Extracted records
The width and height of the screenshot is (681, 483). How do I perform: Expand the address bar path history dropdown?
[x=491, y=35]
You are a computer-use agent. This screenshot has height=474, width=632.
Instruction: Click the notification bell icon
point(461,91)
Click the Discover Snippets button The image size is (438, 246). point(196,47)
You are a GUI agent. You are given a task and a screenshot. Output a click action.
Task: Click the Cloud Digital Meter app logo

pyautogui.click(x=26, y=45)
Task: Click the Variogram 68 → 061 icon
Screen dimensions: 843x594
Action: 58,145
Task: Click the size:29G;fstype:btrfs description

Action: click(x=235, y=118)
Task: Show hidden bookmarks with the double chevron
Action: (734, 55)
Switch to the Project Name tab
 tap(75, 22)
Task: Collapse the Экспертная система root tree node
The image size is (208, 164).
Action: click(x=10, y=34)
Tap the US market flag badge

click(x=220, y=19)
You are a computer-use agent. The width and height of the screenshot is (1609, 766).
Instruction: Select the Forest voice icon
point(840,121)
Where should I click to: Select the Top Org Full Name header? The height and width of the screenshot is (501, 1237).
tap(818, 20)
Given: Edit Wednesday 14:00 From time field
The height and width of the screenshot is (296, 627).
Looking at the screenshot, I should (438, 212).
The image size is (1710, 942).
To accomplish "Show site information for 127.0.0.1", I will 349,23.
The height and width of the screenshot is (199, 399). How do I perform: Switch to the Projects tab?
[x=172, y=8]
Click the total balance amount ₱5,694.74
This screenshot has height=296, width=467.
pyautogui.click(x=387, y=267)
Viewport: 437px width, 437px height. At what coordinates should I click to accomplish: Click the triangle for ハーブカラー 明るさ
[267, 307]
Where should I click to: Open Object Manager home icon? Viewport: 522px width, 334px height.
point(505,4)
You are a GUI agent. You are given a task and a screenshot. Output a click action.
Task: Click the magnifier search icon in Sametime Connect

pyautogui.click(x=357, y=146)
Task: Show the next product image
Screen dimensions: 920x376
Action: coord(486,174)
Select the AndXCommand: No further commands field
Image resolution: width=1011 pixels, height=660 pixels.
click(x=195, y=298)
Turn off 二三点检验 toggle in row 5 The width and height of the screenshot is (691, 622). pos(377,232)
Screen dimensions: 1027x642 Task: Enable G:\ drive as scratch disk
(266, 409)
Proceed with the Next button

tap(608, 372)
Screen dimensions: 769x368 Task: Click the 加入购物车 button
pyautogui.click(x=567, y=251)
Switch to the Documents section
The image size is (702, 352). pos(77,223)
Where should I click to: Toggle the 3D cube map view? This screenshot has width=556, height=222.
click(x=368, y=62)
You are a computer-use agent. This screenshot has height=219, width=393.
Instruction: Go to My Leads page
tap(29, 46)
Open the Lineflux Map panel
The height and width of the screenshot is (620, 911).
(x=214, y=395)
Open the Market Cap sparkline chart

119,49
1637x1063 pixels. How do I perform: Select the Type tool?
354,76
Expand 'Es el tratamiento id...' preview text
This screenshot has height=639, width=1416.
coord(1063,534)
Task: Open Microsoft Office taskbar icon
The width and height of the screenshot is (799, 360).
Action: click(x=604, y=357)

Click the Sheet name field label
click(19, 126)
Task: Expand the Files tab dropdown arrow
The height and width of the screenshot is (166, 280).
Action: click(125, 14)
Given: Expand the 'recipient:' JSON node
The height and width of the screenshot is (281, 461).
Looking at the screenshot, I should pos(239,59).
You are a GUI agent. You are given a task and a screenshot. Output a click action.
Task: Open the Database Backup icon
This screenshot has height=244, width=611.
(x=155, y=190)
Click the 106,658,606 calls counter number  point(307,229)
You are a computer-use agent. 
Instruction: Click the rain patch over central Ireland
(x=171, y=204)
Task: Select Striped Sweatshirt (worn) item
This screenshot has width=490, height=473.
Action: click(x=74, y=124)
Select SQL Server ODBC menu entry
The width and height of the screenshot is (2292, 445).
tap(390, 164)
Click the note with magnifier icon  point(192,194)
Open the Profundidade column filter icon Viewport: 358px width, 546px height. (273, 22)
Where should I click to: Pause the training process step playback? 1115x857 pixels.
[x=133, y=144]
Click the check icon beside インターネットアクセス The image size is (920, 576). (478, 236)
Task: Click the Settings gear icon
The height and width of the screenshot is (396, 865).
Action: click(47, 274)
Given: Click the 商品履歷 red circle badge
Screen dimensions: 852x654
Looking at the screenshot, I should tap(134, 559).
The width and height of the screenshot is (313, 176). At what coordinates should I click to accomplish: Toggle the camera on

▸ **Task prompt**
Please swap "Instruction" for "Goal" throughout the items above, leaving everything else the same.

▸ **Task response**
The width and height of the screenshot is (681, 483). How do I perform: Expand the address bar path history dropdown?
[x=491, y=35]
You are a computer-use agent. This screenshot has height=474, width=632.
Goal: Click the notification bell icon
point(461,91)
Click the Discover Snippets button The image size is (438, 246). point(196,47)
You are a GUI agent. You are given a task and a screenshot. Output a click action.
Task: Click the Cloud Digital Meter app logo

pyautogui.click(x=26, y=45)
Task: Click the Variogram 68 → 061 icon
Screen dimensions: 843x594
Action: 58,145
Task: Click the size:29G;fstype:btrfs description

Action: click(x=235, y=118)
Task: Show hidden bookmarks with the double chevron
Action: (734, 55)
Switch to the Project Name tab
 tap(75, 22)
Task: Collapse the Экспертная система root tree node
The image size is (208, 164).
Action: click(x=10, y=34)
Tap the US market flag badge

click(x=220, y=19)
You are a computer-use agent. The width and height of the screenshot is (1609, 766).
Goal: Select the Forest voice icon
point(840,121)
Where should I click to: Select the Top Org Full Name header? The height and width of the screenshot is (501, 1237).
tap(818, 20)
Given: Edit Wednesday 14:00 From time field
The height and width of the screenshot is (296, 627).
Looking at the screenshot, I should (438, 212).
The image size is (1710, 942).
To accomplish "Show site information for 127.0.0.1", I will 349,23.
The height and width of the screenshot is (199, 399). How do I perform: Switch to the Projects tab?
[x=172, y=8]
Click the total balance amount ₱5,694.74
This screenshot has height=296, width=467.
pyautogui.click(x=387, y=267)
Viewport: 437px width, 437px height. At what coordinates should I click to accomplish: Click the triangle for ハーブカラー 明るさ
[267, 307]
Where should I click to: Open Object Manager home icon? Viewport: 522px width, 334px height.
point(505,4)
You are a GUI agent. You are given a task and a screenshot. Output a click action.
Task: Click the magnifier search icon in Sametime Connect

pyautogui.click(x=357, y=146)
Task: Show the next product image
Screen dimensions: 920x376
Action: coord(486,174)
Select the AndXCommand: No further commands field
Image resolution: width=1011 pixels, height=660 pixels.
click(x=195, y=298)
Turn off 二三点检验 toggle in row 5 The width and height of the screenshot is (691, 622). pos(377,232)
Screen dimensions: 1027x642 Task: Enable G:\ drive as scratch disk
(266, 409)
Proceed with the Next button

tap(608, 372)
Screen dimensions: 769x368 Task: Click the 加入购物车 button
pyautogui.click(x=567, y=251)
Switch to the Documents section
The image size is (702, 352). pos(77,223)
Where should I click to: Toggle the 3D cube map view? This screenshot has width=556, height=222.
click(x=368, y=62)
You are a computer-use agent. This screenshot has height=219, width=393.
Goal: Go to My Leads page
tap(29, 46)
Open the Lineflux Map panel
The height and width of the screenshot is (620, 911).
(x=214, y=395)
Open the Market Cap sparkline chart

119,49
1637x1063 pixels. How do I perform: Select the Type tool?
354,76
Expand 'Es el tratamiento id...' preview text
This screenshot has height=639, width=1416.
coord(1063,534)
Task: Open Microsoft Office taskbar icon
The width and height of the screenshot is (799, 360).
Action: click(x=604, y=357)

Click the Sheet name field label
click(19, 126)
Task: Expand the Files tab dropdown arrow
The height and width of the screenshot is (166, 280).
Action: click(125, 14)
Given: Expand the 'recipient:' JSON node
The height and width of the screenshot is (281, 461).
Looking at the screenshot, I should pos(239,59).
You are a GUI agent. You are given a task and a screenshot. Output a click action.
Task: Open the Database Backup icon
This screenshot has height=244, width=611.
(x=155, y=190)
Click the 106,658,606 calls counter number  point(307,229)
You are a computer-use agent. 
Goal: Click the rain patch over central Ireland
(x=171, y=204)
Task: Select Striped Sweatshirt (worn) item
This screenshot has width=490, height=473.
Action: click(x=74, y=124)
Select SQL Server ODBC menu entry
The width and height of the screenshot is (2292, 445).
tap(390, 164)
Click the note with magnifier icon  point(192,194)
Open the Profundidade column filter icon Viewport: 358px width, 546px height. (273, 22)
Where should I click to: Pause the training process step playback? 1115x857 pixels.
[x=133, y=144]
Click the check icon beside インターネットアクセス The image size is (920, 576). (478, 236)
Task: Click the Settings gear icon
The height and width of the screenshot is (396, 865).
Action: click(47, 274)
Given: Click the 商品履歷 red circle badge
Screen dimensions: 852x654
Looking at the screenshot, I should tap(134, 559).
The width and height of the screenshot is (313, 176). At what coordinates should I click to accomplish: Toggle the camera on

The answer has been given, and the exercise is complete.